> **What the task asks**: Reproduce every line of the data below without alteration, keeping the original order, spacing, and punctuation.

[START Dataset extract]

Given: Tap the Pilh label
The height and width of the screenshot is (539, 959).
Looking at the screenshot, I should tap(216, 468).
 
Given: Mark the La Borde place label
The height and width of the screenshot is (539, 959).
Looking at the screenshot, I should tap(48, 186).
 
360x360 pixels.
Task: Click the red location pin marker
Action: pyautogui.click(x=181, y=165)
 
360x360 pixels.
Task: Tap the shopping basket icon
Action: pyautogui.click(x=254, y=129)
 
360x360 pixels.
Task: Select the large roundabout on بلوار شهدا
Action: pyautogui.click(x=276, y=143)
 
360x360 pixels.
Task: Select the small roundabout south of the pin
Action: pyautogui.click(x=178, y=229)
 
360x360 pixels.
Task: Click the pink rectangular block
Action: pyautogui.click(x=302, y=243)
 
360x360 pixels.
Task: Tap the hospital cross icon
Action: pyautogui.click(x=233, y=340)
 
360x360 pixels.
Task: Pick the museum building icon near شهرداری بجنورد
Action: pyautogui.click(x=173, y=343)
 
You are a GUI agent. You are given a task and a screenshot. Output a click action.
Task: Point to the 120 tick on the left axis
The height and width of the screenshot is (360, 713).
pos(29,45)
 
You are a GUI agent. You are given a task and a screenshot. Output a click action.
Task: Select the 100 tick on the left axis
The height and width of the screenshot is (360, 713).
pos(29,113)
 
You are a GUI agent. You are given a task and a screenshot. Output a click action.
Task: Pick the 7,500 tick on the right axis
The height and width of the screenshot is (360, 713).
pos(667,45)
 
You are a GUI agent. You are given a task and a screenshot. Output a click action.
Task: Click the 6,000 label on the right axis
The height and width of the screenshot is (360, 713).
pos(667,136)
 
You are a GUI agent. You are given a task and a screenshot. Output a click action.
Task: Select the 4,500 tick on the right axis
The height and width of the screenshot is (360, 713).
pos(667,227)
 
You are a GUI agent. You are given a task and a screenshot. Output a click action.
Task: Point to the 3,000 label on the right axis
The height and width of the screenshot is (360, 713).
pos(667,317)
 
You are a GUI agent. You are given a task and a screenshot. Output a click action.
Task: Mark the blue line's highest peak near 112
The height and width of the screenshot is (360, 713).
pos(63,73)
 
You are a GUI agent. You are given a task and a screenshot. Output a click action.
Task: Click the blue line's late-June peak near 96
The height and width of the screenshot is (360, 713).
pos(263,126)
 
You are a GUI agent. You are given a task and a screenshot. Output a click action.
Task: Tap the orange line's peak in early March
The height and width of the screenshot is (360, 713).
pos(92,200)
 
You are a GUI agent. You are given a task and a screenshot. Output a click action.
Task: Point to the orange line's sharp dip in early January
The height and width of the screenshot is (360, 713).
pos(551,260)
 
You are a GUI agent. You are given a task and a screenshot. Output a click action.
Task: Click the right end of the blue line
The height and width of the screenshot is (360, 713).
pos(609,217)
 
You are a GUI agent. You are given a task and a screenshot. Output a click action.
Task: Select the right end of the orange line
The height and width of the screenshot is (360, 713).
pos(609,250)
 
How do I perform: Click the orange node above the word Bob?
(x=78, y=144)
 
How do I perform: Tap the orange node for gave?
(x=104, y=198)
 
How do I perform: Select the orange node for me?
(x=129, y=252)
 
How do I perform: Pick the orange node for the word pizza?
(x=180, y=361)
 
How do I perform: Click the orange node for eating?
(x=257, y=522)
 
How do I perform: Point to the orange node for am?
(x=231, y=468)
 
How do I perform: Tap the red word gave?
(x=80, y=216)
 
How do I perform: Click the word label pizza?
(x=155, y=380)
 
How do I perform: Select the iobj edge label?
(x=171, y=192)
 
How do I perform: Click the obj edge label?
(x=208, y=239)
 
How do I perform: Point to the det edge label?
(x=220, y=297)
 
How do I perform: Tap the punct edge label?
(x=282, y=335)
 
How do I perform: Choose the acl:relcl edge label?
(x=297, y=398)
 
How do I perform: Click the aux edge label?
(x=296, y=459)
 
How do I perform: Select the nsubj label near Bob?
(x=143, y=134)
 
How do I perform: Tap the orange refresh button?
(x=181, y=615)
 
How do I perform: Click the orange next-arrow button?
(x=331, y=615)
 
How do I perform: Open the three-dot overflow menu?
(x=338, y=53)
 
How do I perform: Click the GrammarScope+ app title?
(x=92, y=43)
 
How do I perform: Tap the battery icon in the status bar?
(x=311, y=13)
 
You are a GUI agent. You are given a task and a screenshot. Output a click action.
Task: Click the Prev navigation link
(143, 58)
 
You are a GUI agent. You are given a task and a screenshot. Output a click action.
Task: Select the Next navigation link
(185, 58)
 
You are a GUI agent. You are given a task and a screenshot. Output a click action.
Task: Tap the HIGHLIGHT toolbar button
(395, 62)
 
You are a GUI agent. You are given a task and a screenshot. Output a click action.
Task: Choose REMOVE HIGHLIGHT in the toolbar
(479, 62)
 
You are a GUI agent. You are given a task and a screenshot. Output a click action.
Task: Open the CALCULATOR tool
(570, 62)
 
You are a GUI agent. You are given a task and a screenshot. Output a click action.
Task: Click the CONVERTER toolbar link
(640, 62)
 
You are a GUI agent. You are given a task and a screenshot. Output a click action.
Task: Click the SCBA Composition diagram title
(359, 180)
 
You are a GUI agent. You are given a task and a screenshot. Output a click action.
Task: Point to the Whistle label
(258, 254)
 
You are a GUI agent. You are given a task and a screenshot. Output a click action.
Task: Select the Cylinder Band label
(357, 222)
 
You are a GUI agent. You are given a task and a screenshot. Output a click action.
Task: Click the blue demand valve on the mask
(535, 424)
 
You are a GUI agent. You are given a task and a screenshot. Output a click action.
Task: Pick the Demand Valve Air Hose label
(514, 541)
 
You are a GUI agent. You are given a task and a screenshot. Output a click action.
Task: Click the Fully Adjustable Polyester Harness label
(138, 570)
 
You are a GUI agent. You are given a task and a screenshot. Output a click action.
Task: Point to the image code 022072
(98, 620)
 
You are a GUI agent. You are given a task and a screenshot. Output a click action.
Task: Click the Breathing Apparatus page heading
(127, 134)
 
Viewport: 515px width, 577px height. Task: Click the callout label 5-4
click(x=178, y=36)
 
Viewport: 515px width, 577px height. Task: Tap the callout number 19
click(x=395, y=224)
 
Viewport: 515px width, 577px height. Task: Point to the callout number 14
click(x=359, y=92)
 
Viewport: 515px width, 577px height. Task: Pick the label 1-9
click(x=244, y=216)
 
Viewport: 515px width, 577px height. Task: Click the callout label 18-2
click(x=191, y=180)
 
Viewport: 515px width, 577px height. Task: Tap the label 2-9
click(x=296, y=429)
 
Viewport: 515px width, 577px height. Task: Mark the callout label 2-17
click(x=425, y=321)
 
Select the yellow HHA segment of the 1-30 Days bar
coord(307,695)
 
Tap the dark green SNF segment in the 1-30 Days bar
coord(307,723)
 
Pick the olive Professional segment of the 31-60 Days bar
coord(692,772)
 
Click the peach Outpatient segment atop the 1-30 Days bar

[END Dataset extract]

> **Answer to this task**:
Given: Tap the Pilh label
The height and width of the screenshot is (539, 959).
Looking at the screenshot, I should tap(216, 468).
 
Given: Mark the La Borde place label
The height and width of the screenshot is (539, 959).
Looking at the screenshot, I should tap(48, 186).
 
360x360 pixels.
Task: Click the red location pin marker
Action: pyautogui.click(x=181, y=165)
 
360x360 pixels.
Task: Tap the shopping basket icon
Action: pyautogui.click(x=254, y=129)
 
360x360 pixels.
Task: Select the large roundabout on بلوار شهدا
Action: pyautogui.click(x=276, y=143)
 
360x360 pixels.
Task: Select the small roundabout south of the pin
Action: pyautogui.click(x=178, y=229)
 
360x360 pixels.
Task: Click the pink rectangular block
Action: pyautogui.click(x=302, y=243)
 
360x360 pixels.
Task: Tap the hospital cross icon
Action: pyautogui.click(x=233, y=340)
 
360x360 pixels.
Task: Pick the museum building icon near شهرداری بجنورد
Action: pyautogui.click(x=173, y=343)
 
You are a GUI agent. You are given a task and a screenshot. Output a click action.
Task: Point to the 120 tick on the left axis
The height and width of the screenshot is (360, 713).
pos(29,45)
 
You are a GUI agent. You are given a task and a screenshot. Output a click action.
Task: Select the 100 tick on the left axis
The height and width of the screenshot is (360, 713).
pos(29,113)
 
You are a GUI agent. You are given a task and a screenshot. Output a click action.
Task: Pick the 7,500 tick on the right axis
The height and width of the screenshot is (360, 713).
pos(667,45)
 
You are a GUI agent. You are given a task and a screenshot. Output a click action.
Task: Click the 6,000 label on the right axis
The height and width of the screenshot is (360, 713).
pos(667,136)
 
You are a GUI agent. You are given a task and a screenshot. Output a click action.
Task: Select the 4,500 tick on the right axis
The height and width of the screenshot is (360, 713).
pos(667,227)
 
You are a GUI agent. You are given a task and a screenshot. Output a click action.
Task: Point to the 3,000 label on the right axis
The height and width of the screenshot is (360, 713).
pos(667,317)
 
You are a GUI agent. You are given a task and a screenshot. Output a click action.
Task: Mark the blue line's highest peak near 112
The height and width of the screenshot is (360, 713).
pos(63,73)
 
You are a GUI agent. You are given a task and a screenshot. Output a click action.
Task: Click the blue line's late-June peak near 96
The height and width of the screenshot is (360, 713).
pos(263,126)
 
You are a GUI agent. You are given a task and a screenshot. Output a click action.
Task: Tap the orange line's peak in early March
The height and width of the screenshot is (360, 713).
pos(92,200)
 
You are a GUI agent. You are given a task and a screenshot. Output a click action.
Task: Point to the orange line's sharp dip in early January
The height and width of the screenshot is (360, 713).
pos(551,260)
 
You are a GUI agent. You are given a task and a screenshot. Output a click action.
Task: Click the right end of the blue line
The height and width of the screenshot is (360, 713).
pos(609,217)
 
You are a GUI agent. You are given a task and a screenshot. Output a click action.
Task: Select the right end of the orange line
The height and width of the screenshot is (360, 713).
pos(609,250)
 
How do I perform: Click the orange node above the word Bob?
(x=78, y=144)
 
How do I perform: Tap the orange node for gave?
(x=104, y=198)
 
How do I perform: Select the orange node for me?
(x=129, y=252)
 
How do I perform: Pick the orange node for the word pizza?
(x=180, y=361)
 
How do I perform: Click the orange node for eating?
(x=257, y=522)
 
How do I perform: Point to the orange node for am?
(x=231, y=468)
 
How do I perform: Tap the red word gave?
(x=80, y=216)
 
How do I perform: Click the word label pizza?
(x=155, y=380)
 
How do I perform: Select the iobj edge label?
(x=171, y=192)
 
How do I perform: Click the obj edge label?
(x=208, y=239)
 
How do I perform: Point to the det edge label?
(x=220, y=297)
 
How do I perform: Tap the punct edge label?
(x=282, y=335)
 
How do I perform: Choose the acl:relcl edge label?
(x=297, y=398)
 
How do I perform: Click the aux edge label?
(x=296, y=459)
 
How do I perform: Select the nsubj label near Bob?
(x=143, y=134)
 
How do I perform: Tap the orange refresh button?
(x=181, y=615)
 
How do I perform: Click the orange next-arrow button?
(x=331, y=615)
 
How do I perform: Open the three-dot overflow menu?
(x=338, y=53)
 
How do I perform: Click the GrammarScope+ app title?
(x=92, y=43)
 
How do I perform: Tap the battery icon in the status bar?
(x=311, y=13)
 
You are a GUI agent. You are given a task and a screenshot. Output a click action.
Task: Click the Prev navigation link
(143, 58)
 
You are a GUI agent. You are given a task and a screenshot. Output a click action.
Task: Select the Next navigation link
(185, 58)
 
You are a GUI agent. You are given a task and a screenshot. Output a click action.
Task: Tap the HIGHLIGHT toolbar button
(395, 62)
 
You are a GUI agent. You are given a task and a screenshot. Output a click action.
Task: Choose REMOVE HIGHLIGHT in the toolbar
(479, 62)
 
You are a GUI agent. You are given a task and a screenshot. Output a click action.
Task: Open the CALCULATOR tool
(570, 62)
 
You are a GUI agent. You are given a task and a screenshot. Output a click action.
Task: Click the CONVERTER toolbar link
(640, 62)
 
You are a GUI agent. You are given a task and a screenshot. Output a click action.
Task: Click the SCBA Composition diagram title
(359, 180)
 
You are a GUI agent. You are given a task and a screenshot. Output a click action.
Task: Point to the Whistle label
(258, 254)
 
You are a GUI agent. You are given a task and a screenshot. Output a click action.
Task: Select the Cylinder Band label
(357, 222)
 
You are a GUI agent. You are given a task and a screenshot. Output a click action.
Task: Click the blue demand valve on the mask
(535, 424)
 
You are a GUI agent. You are given a task and a screenshot. Output a click action.
Task: Pick the Demand Valve Air Hose label
(514, 541)
 
You are a GUI agent. You are given a task and a screenshot. Output a click action.
Task: Click the Fully Adjustable Polyester Harness label
(138, 570)
 
You are a GUI agent. You are given a task and a screenshot. Output a click action.
Task: Point to the image code 022072
(98, 620)
 
You are a GUI agent. You are given a task and a screenshot. Output a click action.
Task: Click the Breathing Apparatus page heading
(127, 134)
 
Viewport: 515px width, 577px height. Task: Click the callout label 5-4
click(x=178, y=36)
 
Viewport: 515px width, 577px height. Task: Tap the callout number 19
click(x=395, y=224)
 
Viewport: 515px width, 577px height. Task: Point to the callout number 14
click(x=359, y=92)
 
Viewport: 515px width, 577px height. Task: Pick the label 1-9
click(x=244, y=216)
 
Viewport: 515px width, 577px height. Task: Click the callout label 18-2
click(x=191, y=180)
 
Viewport: 515px width, 577px height. Task: Tap the label 2-9
click(x=296, y=429)
 
Viewport: 515px width, 577px height. Task: Mark the callout label 2-17
click(x=425, y=321)
 
Select the yellow HHA segment of the 1-30 Days bar
coord(307,695)
 
Tap the dark green SNF segment in the 1-30 Days bar
coord(307,723)
 
Pick the olive Professional segment of the 31-60 Days bar
coord(692,772)
 
Click the peach Outpatient segment atop the 1-30 Days bar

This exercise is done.